→ Brano di lettura:
⟨

Andrea Giacobazzi, Misuse of the holocaust

"Free Ebrei", III, 1, giugno 2014

“Misuse of the holocaust", "shoah business", leggi bavaglio e vittime sparite

 

di Andrea Giacobazzi

Abstract

Andrea Giacobazzi again discusses the theme of political jurisdiction in historical research.

È ormai un episodio ciclico. Ogni anno bisogna parlare dell’“ultima proposta” di legge bavaglio studiata per reprimere il “negazionismo”.

Il copione è vecchio: seguendo l’onda emotiva di un fatto d’attualità – questa volta il “caso Priebke” – si annuncia che deve vedere la luce una legge volta a stroncare la presunta crescita di razzismo e antisemitismo. Nelle ultime due puntate di questa saga si è tentato di “abbreviare” la procedura evitando il dibattito in Aula con la tattica della “sede deliberante” in commissione, tentativo fallito per l’opposizione del Movimento Cinque Stelle che - pur dichiarandosi sostanzialmente favorevole alla censura storiografica[1] – ha pensato di salvare la faccia con la comprensibile richiesta di portare la discussione davanti all'assemblea del Senato.

Paiono tuttavia intravedersi lumi di ragionevolezza. La Società Italiana perlo Studio della Storia Contemporanea, attraverso il suo presidente Agostino Giovagnoli, ha sottolineato: «Sulla definizione di genocidio e su quali siano stati i genocidi nella storia, tranne qualche caso, non vi è accordo tra storici o tra giuristi. Ancor meno c’è accordo su quali vadano considerati i crimini di guerra e contro l’umanità. Spetterebbe al giudice pronunciarsi su una materia squisitamente storica»[2].  Anche il deputato Andrea Romano, uno dei volti di punta della campagna elettorale di Scelta Civica, ha deciso di non usare mezzi termini: «Io farò le barricate. Sono uno studioso dell'URSS; per noi è pane quotidiano il dibattito se il lager nazista sia confrontabile o meno con il gulag sovietico, per me è inammissibile che tutto ciò possa finire sotto il vaglio di un giudice penale […]»[3].

Del resto lo si è detto molte volte: stabilire per legge i percorsi dell’analisi storica è assurdo, sarebbe inoltre imbarazzante fissare confini troppo precisi. Anni fa Norman Finkelstein, professore universitario e figlio di ex deportati ebrei, dopo aver elencato una serie di plateali deformazioni, scrisse: «Se si considera il profluvio di sciocchezze prodotto quotidianamente dall'industria dell'Olocausto, c'è da stupirsi che gli scettici siano così pochi». Chiarì in seguito: in base a certe logiche  «asserire che Wiesel ha tratto profitto dall'industria dell'Olocausto, o anche soltanto mettere in discussione le sue parole, equivale a negare l'Olocausto»[4].

⟩

→ Materiale fornito:
⟨

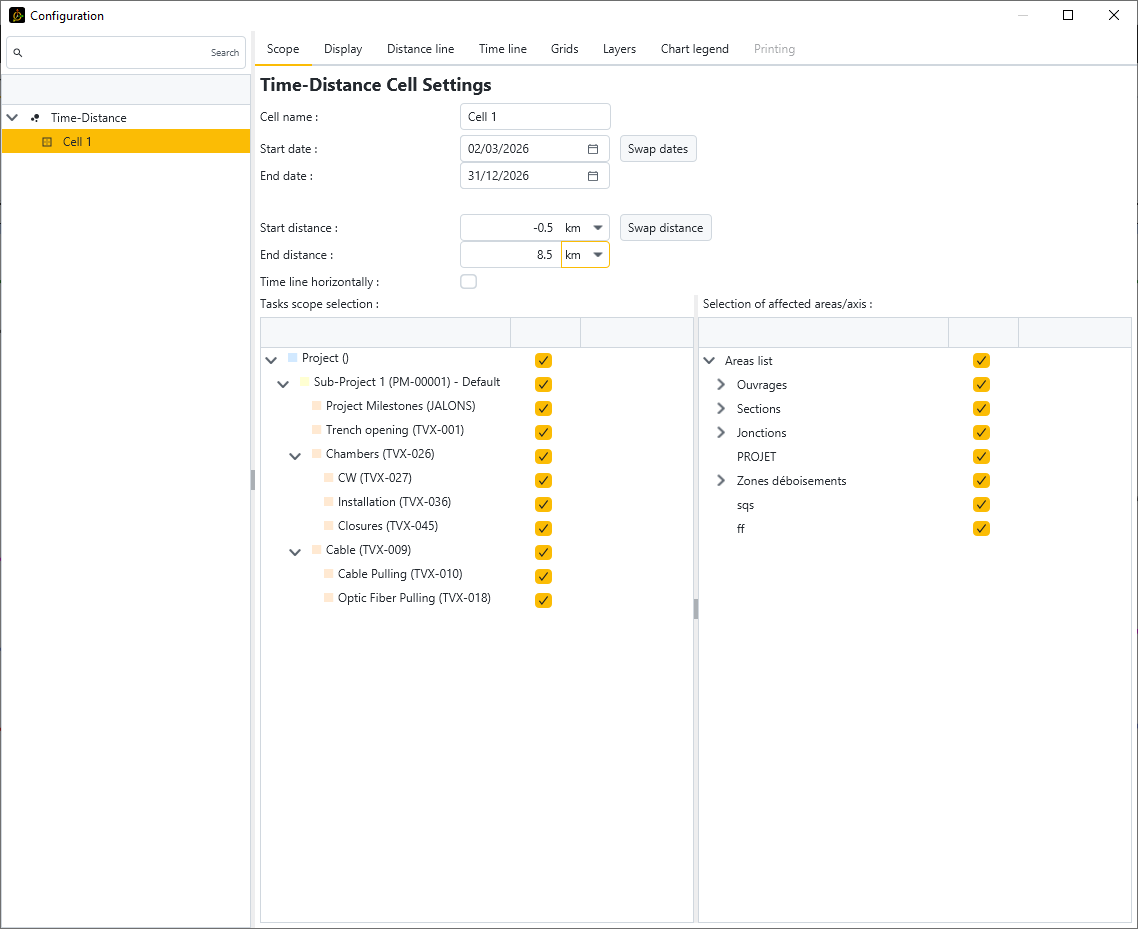The image size is (1138, 929).
Task: Uncheck the PROJET area checkbox
Action: click(x=981, y=457)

⟩

Nell'articolo sulle leggi contro il negazionismo, quale forza politica ha fatto fallire il tentativo di approvare la legge in commissione in sede deliberante?

Il Movimento Cinque Stelle, che ha chiesto di portare la discussione davanti all'assemblea del Senato.